**TASK BRIEF**
Wherever pictures appear in the listing below, leave them out, and copy exactly, and only, everything from the line with "Click the main" down to the line with "The height and width of the screenshot is (704, 470).".

**DATA FOR THIS TASK**
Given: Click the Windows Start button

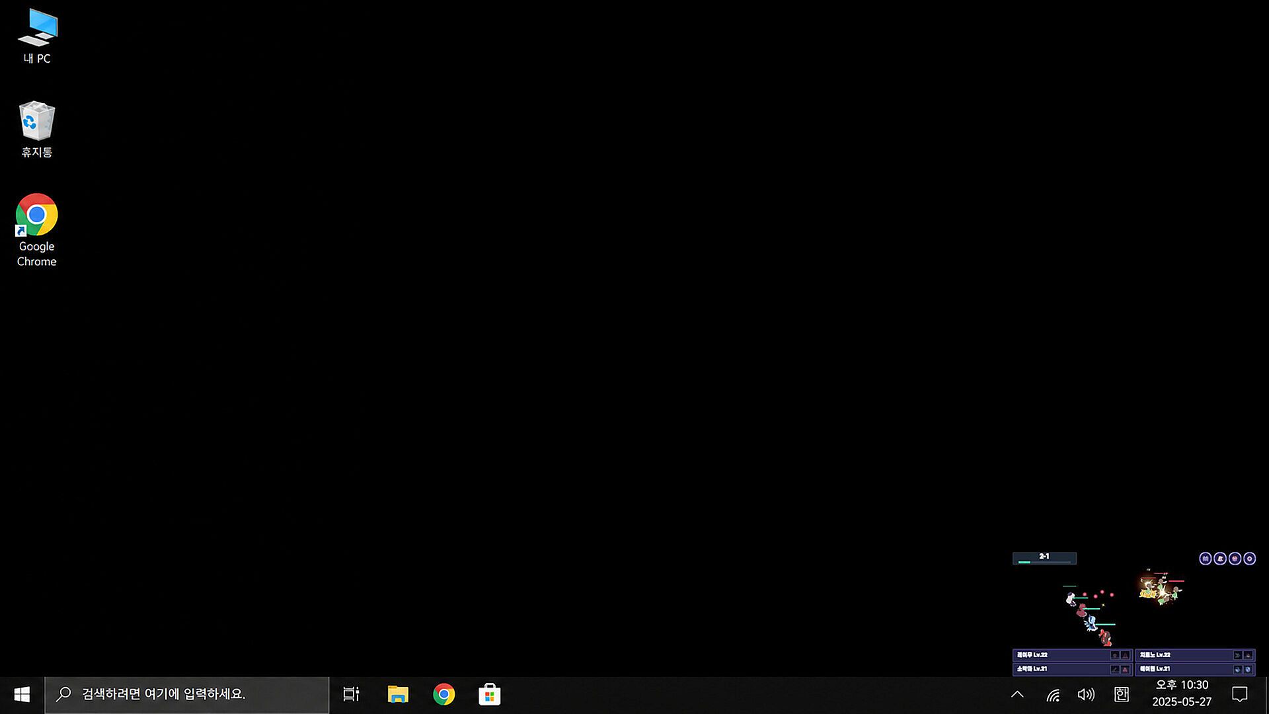Looking at the screenshot, I should point(22,694).
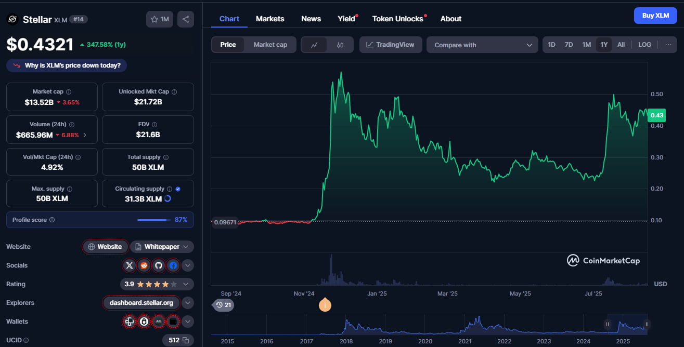Click the Buy XLM button
The height and width of the screenshot is (347, 684).
coord(655,16)
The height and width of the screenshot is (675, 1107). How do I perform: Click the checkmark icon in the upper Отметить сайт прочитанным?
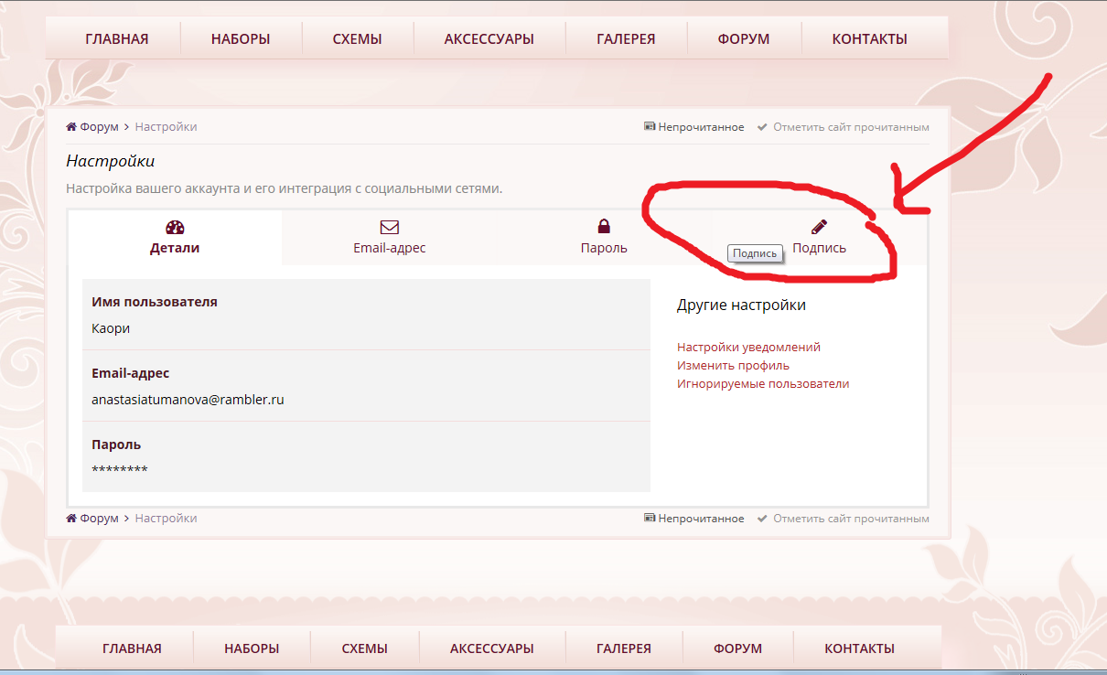762,127
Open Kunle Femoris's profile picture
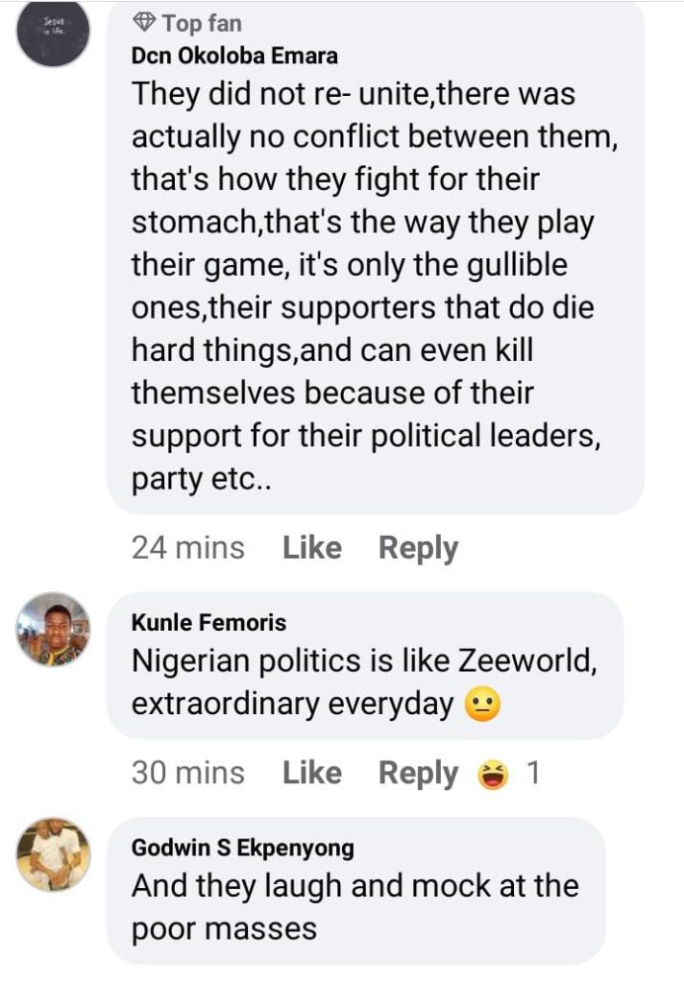The image size is (684, 983). coord(54,629)
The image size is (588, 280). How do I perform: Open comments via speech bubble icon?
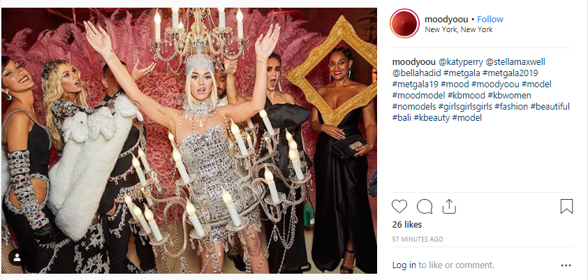[425, 206]
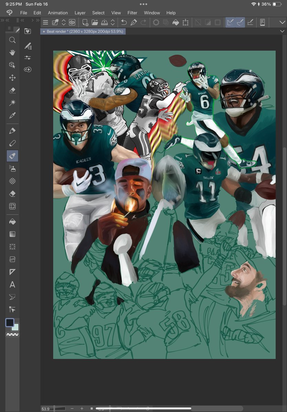Select the Eyedropper tool

pos(12,116)
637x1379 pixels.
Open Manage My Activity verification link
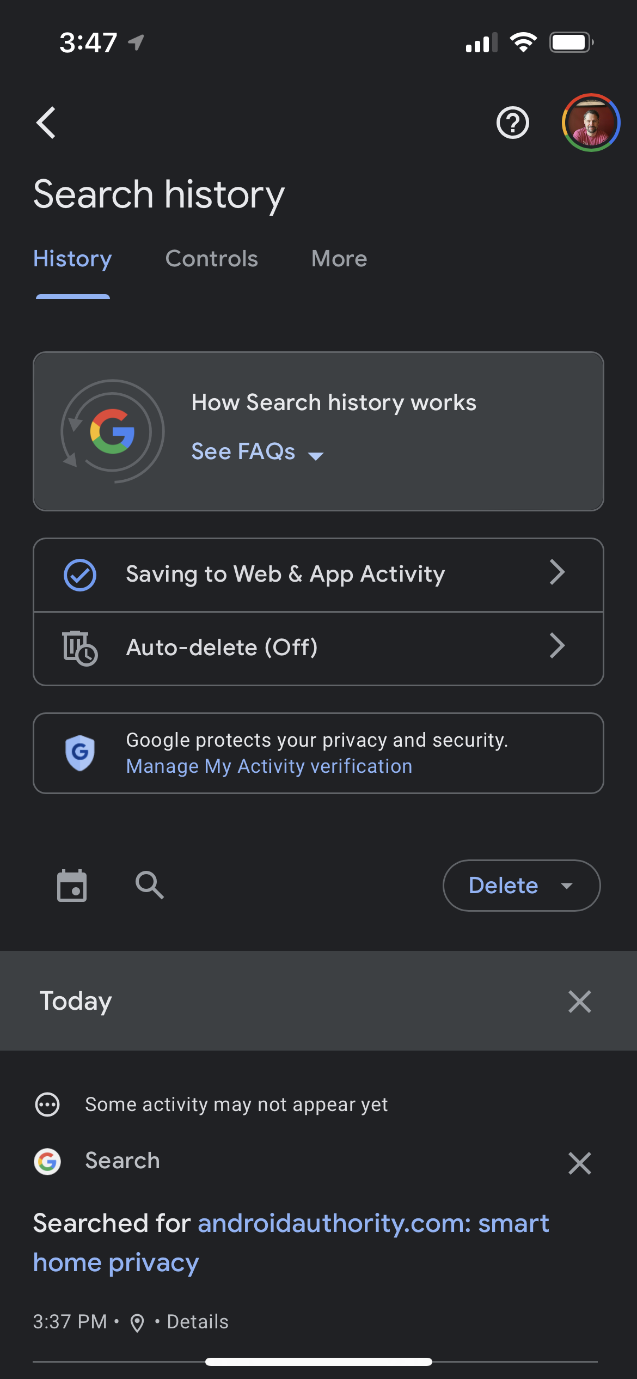269,766
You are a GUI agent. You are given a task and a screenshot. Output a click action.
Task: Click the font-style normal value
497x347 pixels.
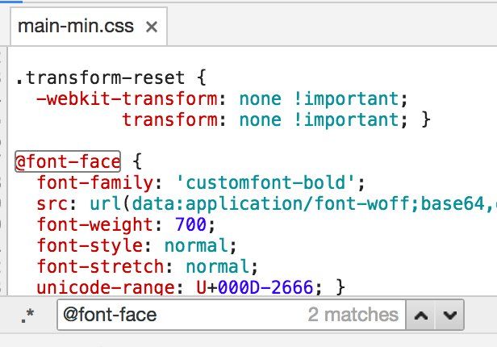pyautogui.click(x=196, y=245)
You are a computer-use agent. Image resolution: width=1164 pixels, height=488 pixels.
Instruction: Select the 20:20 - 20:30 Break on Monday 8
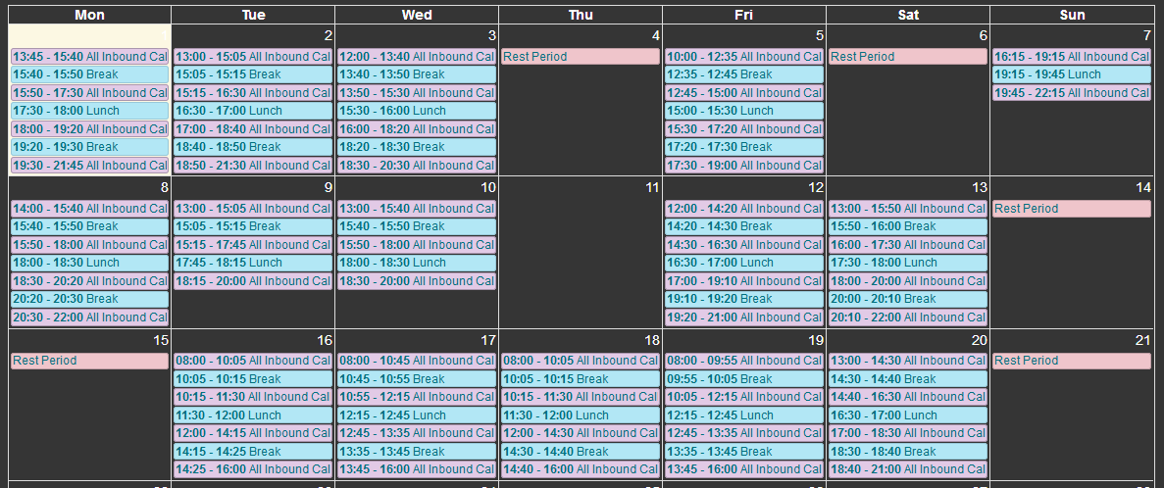(90, 299)
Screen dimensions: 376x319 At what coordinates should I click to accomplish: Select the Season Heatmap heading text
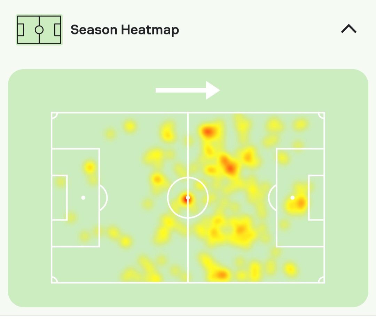(125, 30)
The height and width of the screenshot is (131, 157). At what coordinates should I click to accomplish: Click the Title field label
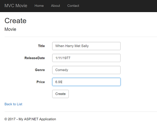point(41,46)
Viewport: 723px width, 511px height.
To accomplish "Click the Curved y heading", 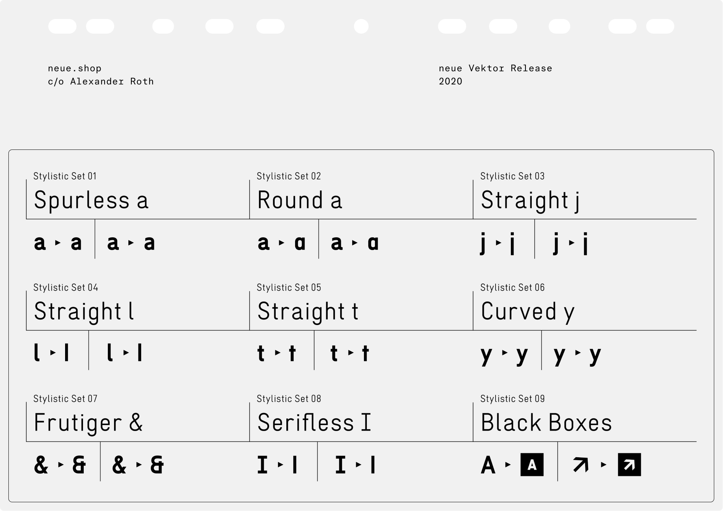I will click(x=527, y=312).
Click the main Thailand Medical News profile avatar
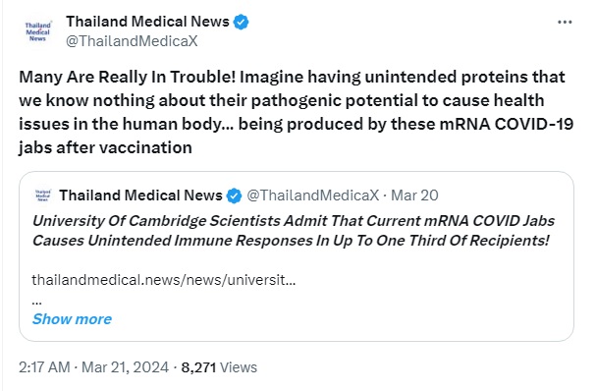596x391 pixels. point(38,31)
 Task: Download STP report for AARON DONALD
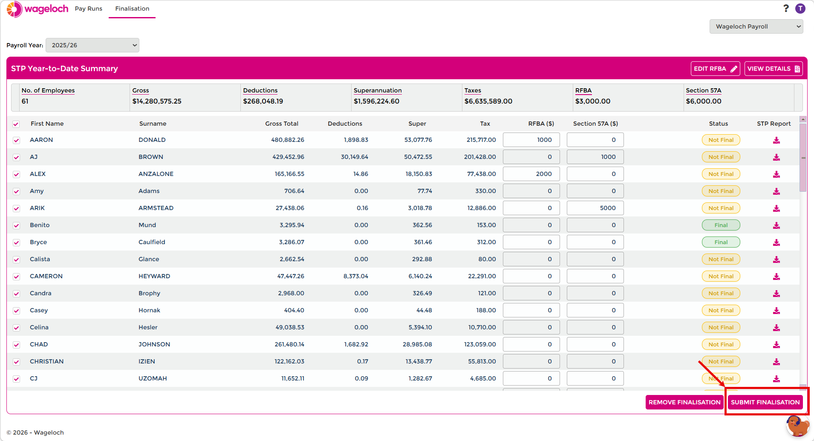(x=776, y=140)
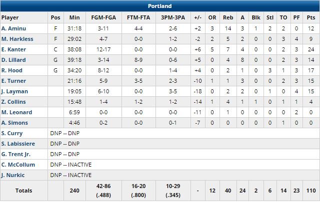Screen dimensions: 320x202
Task: Open A. Aminu's player page
Action: click(13, 28)
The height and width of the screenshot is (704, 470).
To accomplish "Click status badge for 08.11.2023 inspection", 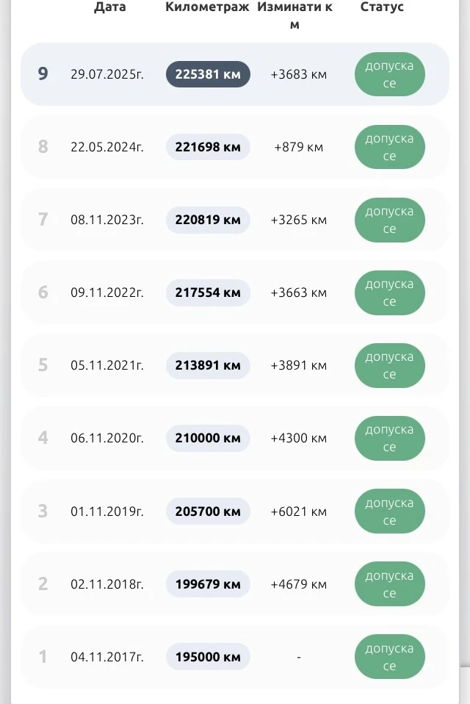I will tap(389, 220).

**SOLUTION**
Click the main Thailand Medical News profile avatar
596x391 pixels. point(38,31)
 Task: Download STP report for AARON DONALD
(x=776, y=140)
Screen dimensions: 320x202
Task: Open A. Aminu's player page
Action: click(13, 28)
The height and width of the screenshot is (704, 470).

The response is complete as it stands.